If a tree falls in a forest with no-one to hear it, does it still make a sound?

Philosophers remain divided on that one, so here's another puzzler: if a comedy appears on the BBC, but isn't funny, is it still a comedy? Approach it from a different angle: if the BBC fail to acknowledge good, new writers, whom I'm assuming are out there and pitching to the Beeb, should we still dutifully pay our licence fee?

Walter (BBC1) wasn't written by a hot young writer, or even a garlanded old writer. It was written by the boss of ITV Studios. He sent the script to the BBC under the pseudonym of Ruby Solomon, and it was accepted. What japes! But I find it hard to believe this cute story. Surely there's no way this high-flying executive from luvvie land mucked in with the nobodies, pitching and scrambling to be heard, trying his luck with the other unknowns. I assume he knew someone who knew someone and that someone picked his appalling script from the pile and smeared it all over our Friday night screens.

Walter was terrible. I'd like to leave it at that, emphasising the bleak truth of the statement, but I'm obliged to write more.

It opens with suicide: a man throws himself in front of a Tube train. Then come some chirpy opening credits, as though the programme is announcing that it's daring: we'll follow a railway suicide with twinkly music.

Adrian Dunbar stars as Walter, playing the same weary, good-hearted cop he played in Line of Duty. Even the set looked the same, being the familiar open-plan police office, and it seemed astonishingly cruel to put Dunbar in this similar setting, and in such a similar role, so soon after his excellent performance in Line of Duty. It was as though he was deliberately being taunted with memories of past greatness, like a once great rock band now resigned to playing damp pubs in Doncaster. I half-expected the cast of Line of Duty to leap out and shout 'surprise!' poking Dunbar in the shoulder, saying 'Fooled you! As if we'd let you do this!'

Walter is summoned to the Superintendent's office to inherit the caseload of the Tube-jumping copper. The problem is that the dead guy had been working with an undercover cop whose cover was so deep that no-one knows who he is. Except the dead copper. But he's dead, you see? What a pickle!

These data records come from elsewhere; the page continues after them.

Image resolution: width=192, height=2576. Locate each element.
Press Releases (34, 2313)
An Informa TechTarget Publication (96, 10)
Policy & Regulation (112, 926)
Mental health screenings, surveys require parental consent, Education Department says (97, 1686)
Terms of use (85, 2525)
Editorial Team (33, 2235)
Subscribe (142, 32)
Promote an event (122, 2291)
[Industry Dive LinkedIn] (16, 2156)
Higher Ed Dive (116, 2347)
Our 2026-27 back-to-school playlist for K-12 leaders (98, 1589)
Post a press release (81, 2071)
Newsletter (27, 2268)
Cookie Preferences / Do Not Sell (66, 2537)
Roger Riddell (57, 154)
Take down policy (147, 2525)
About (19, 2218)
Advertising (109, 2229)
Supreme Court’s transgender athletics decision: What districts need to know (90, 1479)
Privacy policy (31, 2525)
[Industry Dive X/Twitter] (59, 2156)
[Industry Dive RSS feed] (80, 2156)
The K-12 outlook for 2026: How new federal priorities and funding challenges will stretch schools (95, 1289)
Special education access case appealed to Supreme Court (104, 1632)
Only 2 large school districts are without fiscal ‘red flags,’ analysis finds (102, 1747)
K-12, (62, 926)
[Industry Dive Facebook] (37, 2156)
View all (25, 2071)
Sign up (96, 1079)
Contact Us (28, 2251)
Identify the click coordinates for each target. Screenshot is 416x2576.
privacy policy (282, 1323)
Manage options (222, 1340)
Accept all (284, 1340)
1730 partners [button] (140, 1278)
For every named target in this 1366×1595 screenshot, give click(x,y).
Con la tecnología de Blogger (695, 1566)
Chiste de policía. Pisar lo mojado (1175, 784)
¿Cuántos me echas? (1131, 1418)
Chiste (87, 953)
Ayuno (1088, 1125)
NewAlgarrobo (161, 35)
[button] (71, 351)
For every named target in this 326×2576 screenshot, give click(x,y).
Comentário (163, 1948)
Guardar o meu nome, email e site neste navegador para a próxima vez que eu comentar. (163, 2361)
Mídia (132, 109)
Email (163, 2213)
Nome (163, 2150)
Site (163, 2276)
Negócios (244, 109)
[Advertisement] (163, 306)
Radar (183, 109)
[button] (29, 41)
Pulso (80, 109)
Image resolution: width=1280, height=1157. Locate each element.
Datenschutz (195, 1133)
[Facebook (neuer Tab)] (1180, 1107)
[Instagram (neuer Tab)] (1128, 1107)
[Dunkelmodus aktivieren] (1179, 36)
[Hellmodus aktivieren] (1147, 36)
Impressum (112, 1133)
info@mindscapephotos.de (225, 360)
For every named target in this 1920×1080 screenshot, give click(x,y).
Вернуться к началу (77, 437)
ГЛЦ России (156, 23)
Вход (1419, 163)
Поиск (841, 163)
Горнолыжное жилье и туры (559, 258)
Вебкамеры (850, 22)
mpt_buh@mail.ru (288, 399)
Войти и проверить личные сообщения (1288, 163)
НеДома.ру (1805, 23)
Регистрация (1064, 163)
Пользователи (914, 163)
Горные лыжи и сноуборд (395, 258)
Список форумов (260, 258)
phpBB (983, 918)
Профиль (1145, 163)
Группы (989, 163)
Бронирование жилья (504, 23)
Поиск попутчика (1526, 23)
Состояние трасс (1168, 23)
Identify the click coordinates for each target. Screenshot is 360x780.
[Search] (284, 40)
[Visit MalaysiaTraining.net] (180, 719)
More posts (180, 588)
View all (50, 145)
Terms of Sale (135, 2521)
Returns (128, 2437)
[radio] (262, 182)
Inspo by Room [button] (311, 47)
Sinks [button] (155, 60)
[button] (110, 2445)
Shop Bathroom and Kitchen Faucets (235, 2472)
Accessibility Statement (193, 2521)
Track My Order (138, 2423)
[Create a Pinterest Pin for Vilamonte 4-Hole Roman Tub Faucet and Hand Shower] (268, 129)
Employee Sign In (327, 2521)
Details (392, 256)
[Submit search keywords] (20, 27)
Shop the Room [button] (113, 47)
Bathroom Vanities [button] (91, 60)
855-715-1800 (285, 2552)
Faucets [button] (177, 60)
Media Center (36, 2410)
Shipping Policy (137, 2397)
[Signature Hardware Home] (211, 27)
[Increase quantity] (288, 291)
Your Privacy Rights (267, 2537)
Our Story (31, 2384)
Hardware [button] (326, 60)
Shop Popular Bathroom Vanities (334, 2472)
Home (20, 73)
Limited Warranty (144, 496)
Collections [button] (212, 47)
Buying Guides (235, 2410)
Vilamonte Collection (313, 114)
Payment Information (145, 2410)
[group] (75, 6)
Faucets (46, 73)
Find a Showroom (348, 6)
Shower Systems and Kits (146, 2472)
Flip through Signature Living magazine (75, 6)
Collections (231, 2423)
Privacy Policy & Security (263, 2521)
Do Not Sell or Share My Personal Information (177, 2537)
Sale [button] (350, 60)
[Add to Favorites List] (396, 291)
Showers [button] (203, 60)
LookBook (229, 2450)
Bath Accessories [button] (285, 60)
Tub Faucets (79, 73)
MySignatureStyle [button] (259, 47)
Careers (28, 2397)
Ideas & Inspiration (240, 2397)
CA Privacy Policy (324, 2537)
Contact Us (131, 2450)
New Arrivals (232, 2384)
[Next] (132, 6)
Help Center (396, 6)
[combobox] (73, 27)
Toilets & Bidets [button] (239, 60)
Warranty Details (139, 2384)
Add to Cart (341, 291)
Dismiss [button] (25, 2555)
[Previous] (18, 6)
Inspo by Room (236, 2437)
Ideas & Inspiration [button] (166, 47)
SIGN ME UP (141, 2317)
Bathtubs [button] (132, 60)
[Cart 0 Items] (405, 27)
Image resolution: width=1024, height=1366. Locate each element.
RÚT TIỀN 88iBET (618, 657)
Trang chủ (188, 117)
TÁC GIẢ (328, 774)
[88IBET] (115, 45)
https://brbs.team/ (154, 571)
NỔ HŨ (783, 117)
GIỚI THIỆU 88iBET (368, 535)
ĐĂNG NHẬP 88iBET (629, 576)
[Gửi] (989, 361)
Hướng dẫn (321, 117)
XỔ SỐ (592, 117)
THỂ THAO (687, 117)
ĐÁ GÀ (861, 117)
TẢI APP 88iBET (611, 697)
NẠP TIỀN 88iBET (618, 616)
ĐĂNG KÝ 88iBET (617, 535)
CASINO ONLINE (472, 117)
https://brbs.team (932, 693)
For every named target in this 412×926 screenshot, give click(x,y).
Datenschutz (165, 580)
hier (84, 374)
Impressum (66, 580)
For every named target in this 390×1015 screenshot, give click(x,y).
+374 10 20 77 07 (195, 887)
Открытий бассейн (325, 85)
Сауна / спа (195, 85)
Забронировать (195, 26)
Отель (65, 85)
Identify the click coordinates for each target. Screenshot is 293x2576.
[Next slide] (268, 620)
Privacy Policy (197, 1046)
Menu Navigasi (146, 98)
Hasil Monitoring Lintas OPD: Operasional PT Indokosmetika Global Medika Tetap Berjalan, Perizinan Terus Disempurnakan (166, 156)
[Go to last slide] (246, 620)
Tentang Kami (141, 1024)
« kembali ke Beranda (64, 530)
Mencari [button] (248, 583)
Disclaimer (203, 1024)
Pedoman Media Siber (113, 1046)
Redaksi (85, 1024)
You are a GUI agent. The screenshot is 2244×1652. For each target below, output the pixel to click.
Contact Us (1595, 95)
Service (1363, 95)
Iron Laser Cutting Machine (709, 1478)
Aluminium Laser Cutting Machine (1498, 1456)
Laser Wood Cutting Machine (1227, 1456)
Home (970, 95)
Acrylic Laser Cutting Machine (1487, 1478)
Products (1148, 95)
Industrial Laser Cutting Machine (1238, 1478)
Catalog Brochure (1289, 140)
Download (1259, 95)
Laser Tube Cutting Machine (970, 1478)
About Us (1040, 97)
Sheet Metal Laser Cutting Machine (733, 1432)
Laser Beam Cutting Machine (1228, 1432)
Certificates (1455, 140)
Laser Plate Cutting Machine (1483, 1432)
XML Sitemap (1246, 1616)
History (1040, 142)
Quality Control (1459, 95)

Hilarity must ensue. It must, because Dunbar has an Irish accent and his sidekick has a Welsh one. This means they're mavericks. Outsiders. They play by their own rules. You can tell this by the accents and because the Welsh one has spilled coffee on her blouse. Oh! Those crazy cops!

Then the craziness escalates. The strict Superintendent is seen in bed with a man, eating a box of chocolates. See the layers of characterisation: you thought he was a conventional, uptight, conservative man but - look! - he's in bed with a chap eating chocolates! Naturally, jokes follow about how he will 'get to the bottom' of things.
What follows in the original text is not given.